*Instructions for the task*: Given the listing below, write out exactly the lines starting with the line that has "You are a GUI" and going on through the line that has "Task: Show the participants list", both kept.

Records provided START

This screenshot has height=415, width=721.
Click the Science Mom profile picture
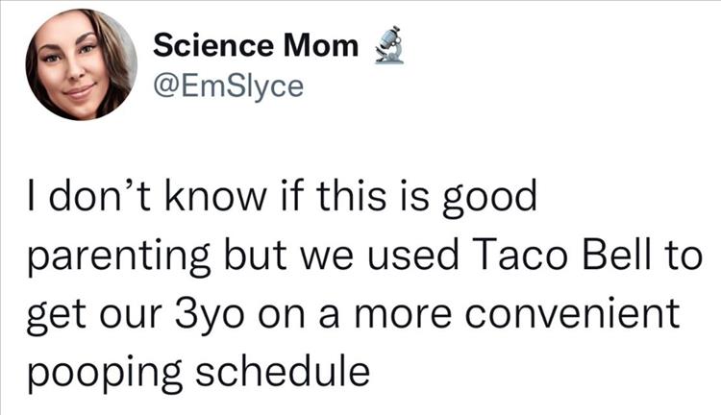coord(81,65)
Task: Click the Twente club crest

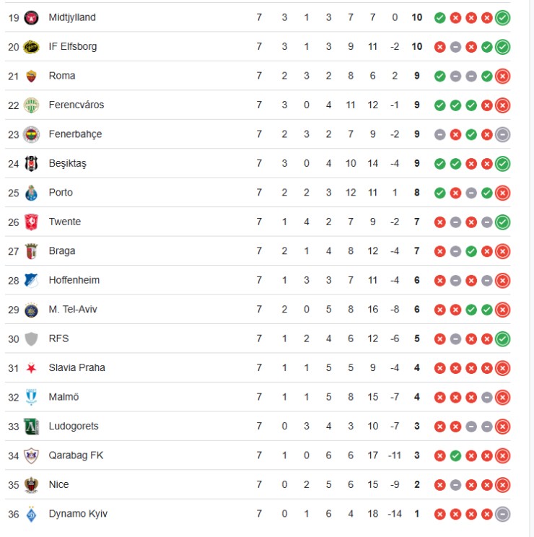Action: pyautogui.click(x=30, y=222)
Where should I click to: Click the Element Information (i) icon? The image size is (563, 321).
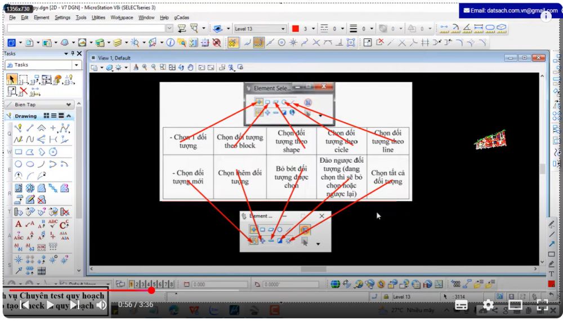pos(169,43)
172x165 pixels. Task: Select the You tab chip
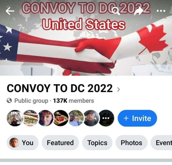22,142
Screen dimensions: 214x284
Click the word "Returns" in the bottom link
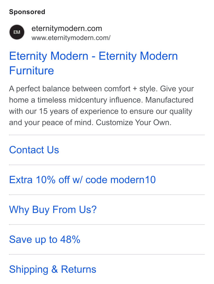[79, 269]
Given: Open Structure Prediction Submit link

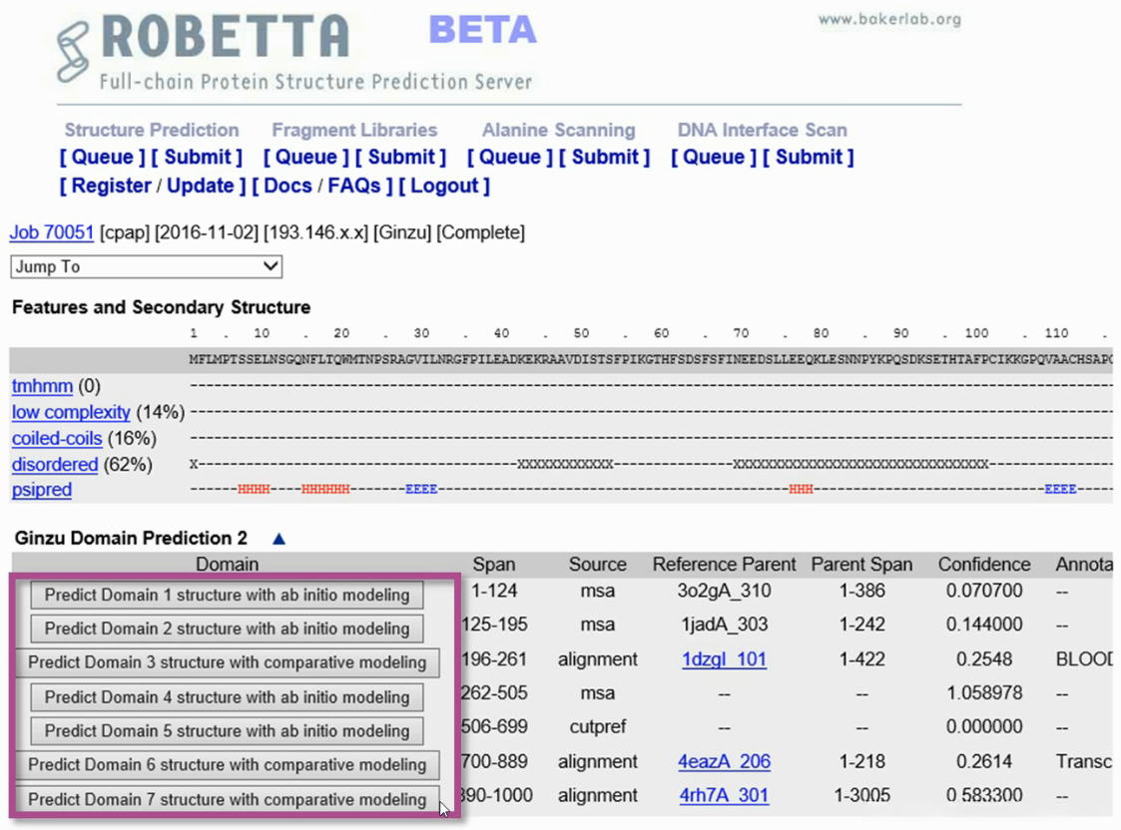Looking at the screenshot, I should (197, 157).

Records provided END
Records provided START

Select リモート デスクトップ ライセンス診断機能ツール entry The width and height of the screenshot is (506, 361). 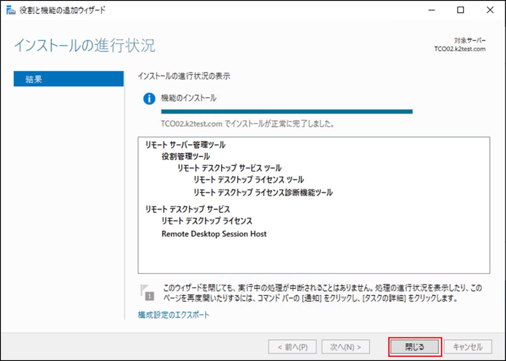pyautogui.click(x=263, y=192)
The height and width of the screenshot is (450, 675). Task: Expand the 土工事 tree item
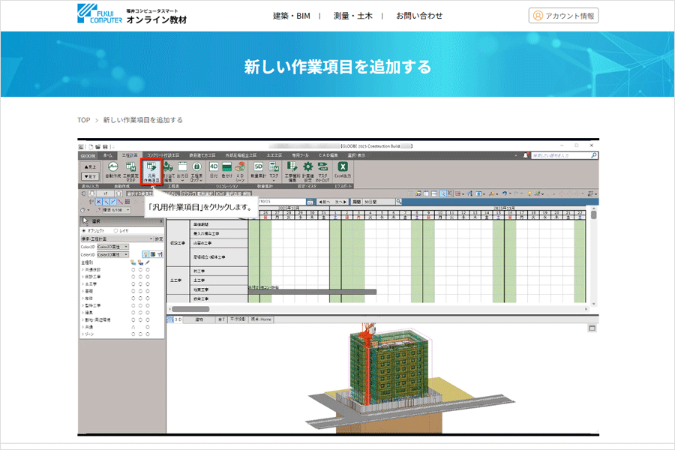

Records provided END
Records provided START

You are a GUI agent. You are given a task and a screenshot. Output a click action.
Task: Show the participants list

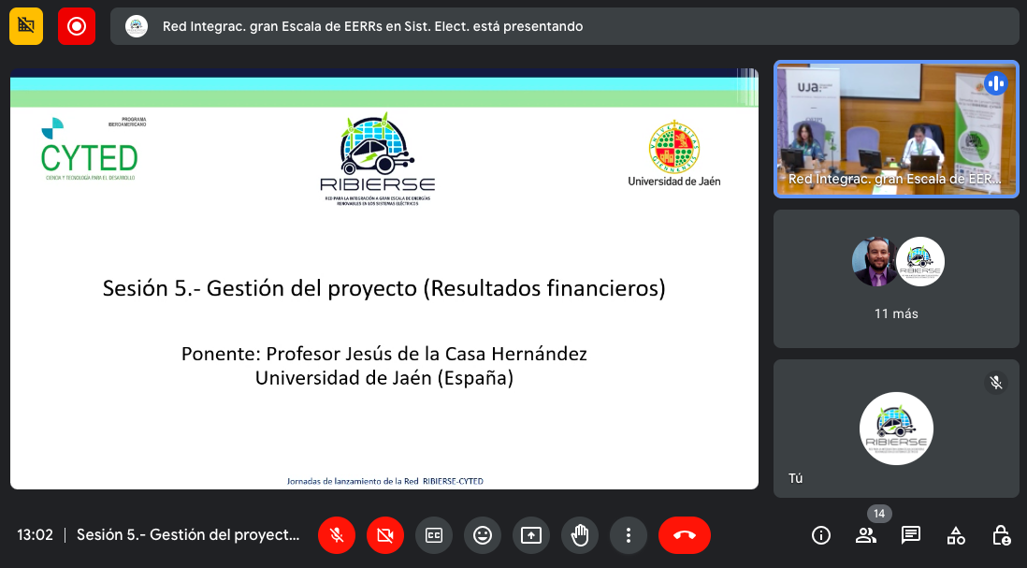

Records provided END

*Problem solution*:
You are a GUI agent. You are given a task and a screenshot. Output a click action.
Task: Show the participants list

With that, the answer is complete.